# transportation from Santa Ana Airport to Amtrak station



## Cathy Berg (Aug 1, 2006)

can someone please tell me how you would get from the Orange County Airport to the closest Amtrak station to go south to Oceanside? is there a bus that connects from the airport to the Amtrak station?

Thanks.

Cathy Berg


----------



## Luanne (Aug 1, 2006)

Try checking here:  http://www.dot.ca.gov/hq/rail/airports/access.htm


----------



## BSQ (Aug 1, 2006)

I don't think there is a direct bus, so you'd have to transfer. 

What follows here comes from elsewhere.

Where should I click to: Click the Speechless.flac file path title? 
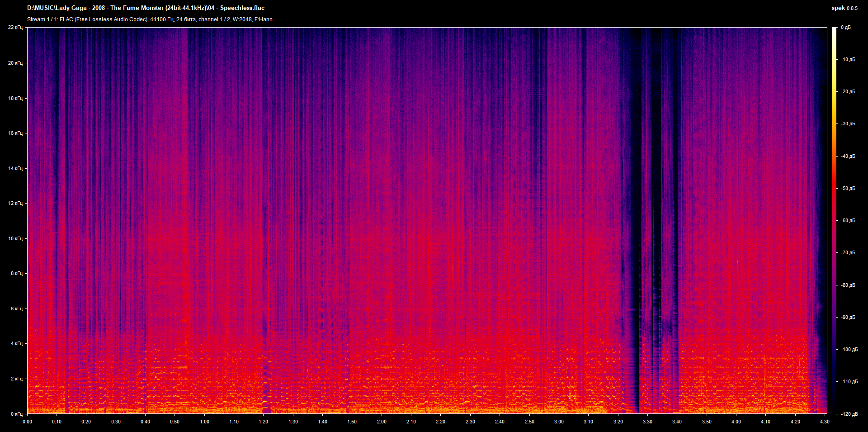[x=146, y=8]
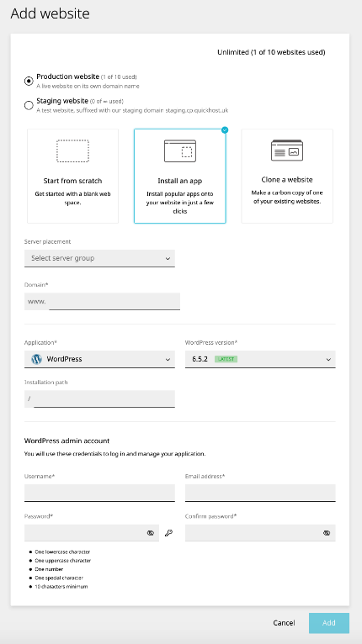The image size is (362, 644).
Task: Open the WordPress version 6.5.2 dropdown
Action: pos(260,359)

A couple more direct options would be taking a taxi.  The cab company that services the shuttle on the airport's website.  I would think they have a flat-rate to the train station.  If not, they could give you an approximate cost.  Another option would be using one of the shared van shuttles.  There are many that service the airport, and they too are listed on the airport website.  I believe it's under $20 if you go the shared van option.


----------



## i39249 (Aug 2, 2006)

The nearest Amtrak stations are Santa Ana and Irvine.  There is however a metrolink station in Tustin, that is just a few miles from the airport.  The taxi fare should be very minimal.  I'm not sure if Amtrak trains stop at Tustin, but I know the metrolink trains do for sure.  You can check with Amtrak to see if they stop at Tustin.  The Tustin Transportation Center is located near Jamboree and Edinger if you want to google map it.


----------



## i39249 (Aug 2, 2006)

check out www.metrolinktrains.com

it does go from Tustin to Oceanside.  from $4.25 to $8.50 depending on the time of the day.


----------



## Cathy Berg (Aug 2, 2006)

thanks to all of you for your replies.  My daughter has decided to pay a little more and fly into San Diego which is actually more convenient for her.  

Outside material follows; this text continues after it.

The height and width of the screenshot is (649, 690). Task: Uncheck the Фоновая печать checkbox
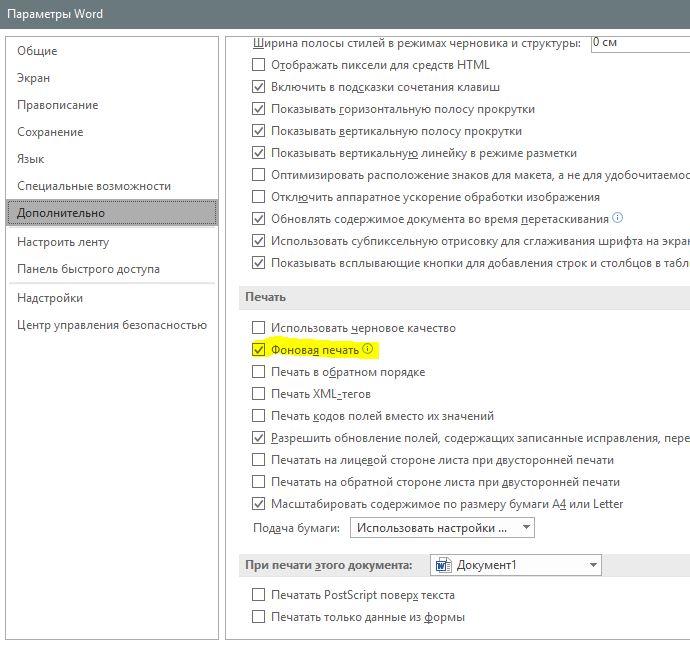(x=258, y=350)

I, myself, have taken the Metrolink from Oceanside to Tustin before, got off the train and immediately onto a bus that took me to the Santa Ana Airport.  Very convenient.  But what i didn't realize was that this bus doesn't run all day long - only in the mornings until 9:30 AM and then starts up again in the afternoon about 3:30 PM.

So we resolved all these issues with just flying her into San Diego for a few dollars more and then she has somebody that can pick her up at that airport.

Thanks.

Cathy Berg


----------